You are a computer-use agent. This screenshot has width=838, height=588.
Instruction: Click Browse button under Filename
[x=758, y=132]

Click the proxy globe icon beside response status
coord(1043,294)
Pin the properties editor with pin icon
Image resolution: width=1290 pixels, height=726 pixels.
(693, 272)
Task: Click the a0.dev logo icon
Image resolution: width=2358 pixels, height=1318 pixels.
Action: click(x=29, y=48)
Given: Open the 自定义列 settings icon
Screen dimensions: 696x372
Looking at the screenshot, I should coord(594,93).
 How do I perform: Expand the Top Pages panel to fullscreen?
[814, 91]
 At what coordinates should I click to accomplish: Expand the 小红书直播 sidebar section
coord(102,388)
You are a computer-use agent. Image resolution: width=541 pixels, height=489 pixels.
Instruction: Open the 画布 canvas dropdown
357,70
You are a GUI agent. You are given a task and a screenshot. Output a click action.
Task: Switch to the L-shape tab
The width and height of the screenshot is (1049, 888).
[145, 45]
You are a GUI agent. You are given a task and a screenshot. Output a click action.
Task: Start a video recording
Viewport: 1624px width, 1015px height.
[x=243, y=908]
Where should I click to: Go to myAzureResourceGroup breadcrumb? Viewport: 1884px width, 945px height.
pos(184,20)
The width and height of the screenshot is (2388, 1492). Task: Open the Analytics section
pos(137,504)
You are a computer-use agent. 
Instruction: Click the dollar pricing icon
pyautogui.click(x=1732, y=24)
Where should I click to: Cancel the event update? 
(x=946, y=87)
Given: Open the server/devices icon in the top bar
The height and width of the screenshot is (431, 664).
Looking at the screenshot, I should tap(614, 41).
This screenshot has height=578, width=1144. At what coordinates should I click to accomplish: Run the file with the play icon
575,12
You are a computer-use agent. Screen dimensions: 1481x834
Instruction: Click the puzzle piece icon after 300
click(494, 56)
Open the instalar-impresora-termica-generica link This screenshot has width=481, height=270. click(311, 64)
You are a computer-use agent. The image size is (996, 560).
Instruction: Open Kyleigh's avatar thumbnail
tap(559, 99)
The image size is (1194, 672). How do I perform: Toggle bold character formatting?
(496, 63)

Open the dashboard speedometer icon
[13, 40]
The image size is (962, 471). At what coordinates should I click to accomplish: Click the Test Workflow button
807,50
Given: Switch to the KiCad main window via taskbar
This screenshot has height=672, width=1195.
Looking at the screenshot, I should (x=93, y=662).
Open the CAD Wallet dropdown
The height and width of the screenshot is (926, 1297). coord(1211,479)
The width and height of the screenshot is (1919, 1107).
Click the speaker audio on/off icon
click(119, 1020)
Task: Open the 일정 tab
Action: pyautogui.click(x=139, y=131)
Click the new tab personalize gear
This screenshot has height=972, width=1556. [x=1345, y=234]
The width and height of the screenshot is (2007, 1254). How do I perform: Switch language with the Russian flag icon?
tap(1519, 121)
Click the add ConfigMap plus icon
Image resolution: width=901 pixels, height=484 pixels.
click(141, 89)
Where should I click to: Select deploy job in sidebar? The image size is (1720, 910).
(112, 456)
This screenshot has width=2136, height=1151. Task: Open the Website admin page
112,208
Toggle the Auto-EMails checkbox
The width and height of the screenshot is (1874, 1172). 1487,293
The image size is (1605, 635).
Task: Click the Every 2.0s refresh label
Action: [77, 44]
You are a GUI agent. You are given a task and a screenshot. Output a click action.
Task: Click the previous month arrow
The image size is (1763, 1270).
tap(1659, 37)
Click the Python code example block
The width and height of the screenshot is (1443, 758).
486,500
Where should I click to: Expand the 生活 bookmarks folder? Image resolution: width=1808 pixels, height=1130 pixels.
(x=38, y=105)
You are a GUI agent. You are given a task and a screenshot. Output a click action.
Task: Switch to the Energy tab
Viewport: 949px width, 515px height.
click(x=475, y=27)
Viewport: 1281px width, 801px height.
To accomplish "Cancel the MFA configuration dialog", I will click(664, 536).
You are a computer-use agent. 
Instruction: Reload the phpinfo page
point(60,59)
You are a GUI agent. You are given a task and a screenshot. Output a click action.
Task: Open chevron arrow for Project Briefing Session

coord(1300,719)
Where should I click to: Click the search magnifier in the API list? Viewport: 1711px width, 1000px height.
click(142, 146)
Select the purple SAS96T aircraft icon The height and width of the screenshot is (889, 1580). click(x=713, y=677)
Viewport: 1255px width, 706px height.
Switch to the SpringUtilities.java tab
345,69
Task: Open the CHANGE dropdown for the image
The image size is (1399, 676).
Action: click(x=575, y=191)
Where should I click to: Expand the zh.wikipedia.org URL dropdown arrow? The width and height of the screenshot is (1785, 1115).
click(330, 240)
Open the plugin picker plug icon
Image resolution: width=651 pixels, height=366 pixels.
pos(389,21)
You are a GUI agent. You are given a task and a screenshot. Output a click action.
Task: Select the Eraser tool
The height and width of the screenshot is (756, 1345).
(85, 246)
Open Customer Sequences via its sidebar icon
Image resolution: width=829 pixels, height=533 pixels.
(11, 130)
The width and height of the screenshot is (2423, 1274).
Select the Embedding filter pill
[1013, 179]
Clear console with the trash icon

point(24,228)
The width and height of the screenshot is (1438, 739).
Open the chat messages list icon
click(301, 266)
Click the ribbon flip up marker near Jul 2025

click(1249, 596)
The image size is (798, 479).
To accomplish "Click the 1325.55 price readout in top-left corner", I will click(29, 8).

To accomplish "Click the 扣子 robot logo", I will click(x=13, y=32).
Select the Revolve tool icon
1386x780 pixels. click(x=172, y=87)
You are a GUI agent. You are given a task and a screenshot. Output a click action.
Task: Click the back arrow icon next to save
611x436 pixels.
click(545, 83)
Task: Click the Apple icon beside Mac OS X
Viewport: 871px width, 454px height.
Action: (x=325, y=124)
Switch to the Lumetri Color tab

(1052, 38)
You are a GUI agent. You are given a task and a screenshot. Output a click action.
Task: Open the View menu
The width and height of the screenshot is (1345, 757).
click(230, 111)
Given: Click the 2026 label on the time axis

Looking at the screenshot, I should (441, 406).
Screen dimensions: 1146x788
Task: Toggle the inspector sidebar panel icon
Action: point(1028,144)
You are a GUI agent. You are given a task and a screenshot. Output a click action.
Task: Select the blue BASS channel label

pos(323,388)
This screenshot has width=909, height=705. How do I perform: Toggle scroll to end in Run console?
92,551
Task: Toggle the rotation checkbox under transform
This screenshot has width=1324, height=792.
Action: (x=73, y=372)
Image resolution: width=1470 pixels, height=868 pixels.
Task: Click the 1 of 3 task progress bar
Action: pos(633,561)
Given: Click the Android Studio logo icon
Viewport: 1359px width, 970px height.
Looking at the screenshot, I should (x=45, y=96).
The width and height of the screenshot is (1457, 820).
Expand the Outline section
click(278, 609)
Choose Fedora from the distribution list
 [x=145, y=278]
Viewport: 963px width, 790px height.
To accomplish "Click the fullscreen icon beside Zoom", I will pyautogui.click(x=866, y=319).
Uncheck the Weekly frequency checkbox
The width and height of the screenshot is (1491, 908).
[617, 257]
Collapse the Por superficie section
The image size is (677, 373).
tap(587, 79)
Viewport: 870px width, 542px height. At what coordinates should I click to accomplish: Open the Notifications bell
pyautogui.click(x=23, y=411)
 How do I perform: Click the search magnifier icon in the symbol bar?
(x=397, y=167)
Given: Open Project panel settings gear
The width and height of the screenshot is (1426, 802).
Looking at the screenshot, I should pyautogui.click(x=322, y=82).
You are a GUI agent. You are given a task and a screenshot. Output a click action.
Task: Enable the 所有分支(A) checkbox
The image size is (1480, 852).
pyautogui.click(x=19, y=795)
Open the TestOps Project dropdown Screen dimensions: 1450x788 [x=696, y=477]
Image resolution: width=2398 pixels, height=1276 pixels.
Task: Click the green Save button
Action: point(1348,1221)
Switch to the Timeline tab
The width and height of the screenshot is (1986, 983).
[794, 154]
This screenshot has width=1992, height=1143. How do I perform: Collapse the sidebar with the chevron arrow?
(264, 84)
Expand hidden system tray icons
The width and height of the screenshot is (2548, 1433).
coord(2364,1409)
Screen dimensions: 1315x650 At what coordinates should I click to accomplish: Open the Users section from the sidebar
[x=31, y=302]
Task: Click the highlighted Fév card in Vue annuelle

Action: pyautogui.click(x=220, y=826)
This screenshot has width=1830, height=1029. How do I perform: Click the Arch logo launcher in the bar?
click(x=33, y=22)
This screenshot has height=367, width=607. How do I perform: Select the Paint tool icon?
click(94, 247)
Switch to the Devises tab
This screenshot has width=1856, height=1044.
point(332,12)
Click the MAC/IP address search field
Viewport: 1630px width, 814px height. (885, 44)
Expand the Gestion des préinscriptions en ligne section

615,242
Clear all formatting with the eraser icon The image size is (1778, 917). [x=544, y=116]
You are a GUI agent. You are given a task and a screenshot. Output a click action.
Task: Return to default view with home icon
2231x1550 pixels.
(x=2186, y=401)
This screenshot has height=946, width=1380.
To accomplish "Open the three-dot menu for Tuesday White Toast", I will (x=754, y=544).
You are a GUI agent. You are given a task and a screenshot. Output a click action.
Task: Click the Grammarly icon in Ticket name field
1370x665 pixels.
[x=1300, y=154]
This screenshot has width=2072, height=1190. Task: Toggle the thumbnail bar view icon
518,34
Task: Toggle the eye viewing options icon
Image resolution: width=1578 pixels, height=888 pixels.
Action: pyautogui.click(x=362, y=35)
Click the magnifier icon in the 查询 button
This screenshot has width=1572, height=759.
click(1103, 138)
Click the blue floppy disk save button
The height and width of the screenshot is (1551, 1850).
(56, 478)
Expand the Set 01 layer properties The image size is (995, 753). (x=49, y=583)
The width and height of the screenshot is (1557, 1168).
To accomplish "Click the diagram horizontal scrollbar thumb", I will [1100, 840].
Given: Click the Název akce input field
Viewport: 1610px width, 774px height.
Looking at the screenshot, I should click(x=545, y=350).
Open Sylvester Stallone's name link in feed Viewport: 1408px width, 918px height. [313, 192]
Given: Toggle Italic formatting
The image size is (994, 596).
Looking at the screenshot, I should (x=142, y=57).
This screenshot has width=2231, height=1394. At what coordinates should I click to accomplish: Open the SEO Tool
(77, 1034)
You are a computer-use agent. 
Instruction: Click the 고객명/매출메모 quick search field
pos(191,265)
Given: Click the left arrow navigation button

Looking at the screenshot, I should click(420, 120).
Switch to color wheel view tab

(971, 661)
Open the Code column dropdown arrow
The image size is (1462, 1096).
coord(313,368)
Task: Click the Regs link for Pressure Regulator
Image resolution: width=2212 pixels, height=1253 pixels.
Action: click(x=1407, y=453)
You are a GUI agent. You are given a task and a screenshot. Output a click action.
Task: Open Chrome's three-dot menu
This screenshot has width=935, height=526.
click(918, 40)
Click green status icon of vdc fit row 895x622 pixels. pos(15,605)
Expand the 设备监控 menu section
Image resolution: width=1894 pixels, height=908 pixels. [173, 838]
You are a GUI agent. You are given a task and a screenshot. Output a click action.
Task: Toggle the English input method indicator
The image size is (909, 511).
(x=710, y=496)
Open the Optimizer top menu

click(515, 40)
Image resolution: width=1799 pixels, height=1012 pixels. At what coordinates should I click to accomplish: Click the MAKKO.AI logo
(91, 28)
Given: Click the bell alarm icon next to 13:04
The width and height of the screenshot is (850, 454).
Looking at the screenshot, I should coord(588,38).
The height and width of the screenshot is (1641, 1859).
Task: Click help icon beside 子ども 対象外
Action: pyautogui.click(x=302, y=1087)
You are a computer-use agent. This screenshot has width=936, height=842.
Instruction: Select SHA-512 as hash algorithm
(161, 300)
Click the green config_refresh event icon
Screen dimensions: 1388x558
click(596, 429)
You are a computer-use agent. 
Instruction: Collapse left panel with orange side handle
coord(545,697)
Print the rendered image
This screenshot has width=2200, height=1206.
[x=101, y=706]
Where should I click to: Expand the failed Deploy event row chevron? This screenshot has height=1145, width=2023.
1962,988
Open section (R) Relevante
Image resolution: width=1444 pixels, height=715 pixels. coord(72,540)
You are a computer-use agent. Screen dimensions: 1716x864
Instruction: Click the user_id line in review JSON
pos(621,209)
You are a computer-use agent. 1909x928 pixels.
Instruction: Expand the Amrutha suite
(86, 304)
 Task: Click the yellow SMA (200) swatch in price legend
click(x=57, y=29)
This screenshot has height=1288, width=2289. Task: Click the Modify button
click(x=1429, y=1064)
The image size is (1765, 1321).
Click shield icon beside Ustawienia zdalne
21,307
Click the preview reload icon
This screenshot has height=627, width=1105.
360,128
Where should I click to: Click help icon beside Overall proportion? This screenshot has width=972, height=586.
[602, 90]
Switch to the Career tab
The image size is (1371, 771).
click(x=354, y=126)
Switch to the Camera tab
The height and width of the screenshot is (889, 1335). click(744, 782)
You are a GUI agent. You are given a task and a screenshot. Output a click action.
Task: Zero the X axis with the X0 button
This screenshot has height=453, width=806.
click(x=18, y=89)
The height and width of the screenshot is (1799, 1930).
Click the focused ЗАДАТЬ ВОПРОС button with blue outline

#### Work instructions
Each line of the listing that contains the word "properties" must be counted. Give only the resulting figure.

#### Expected output
2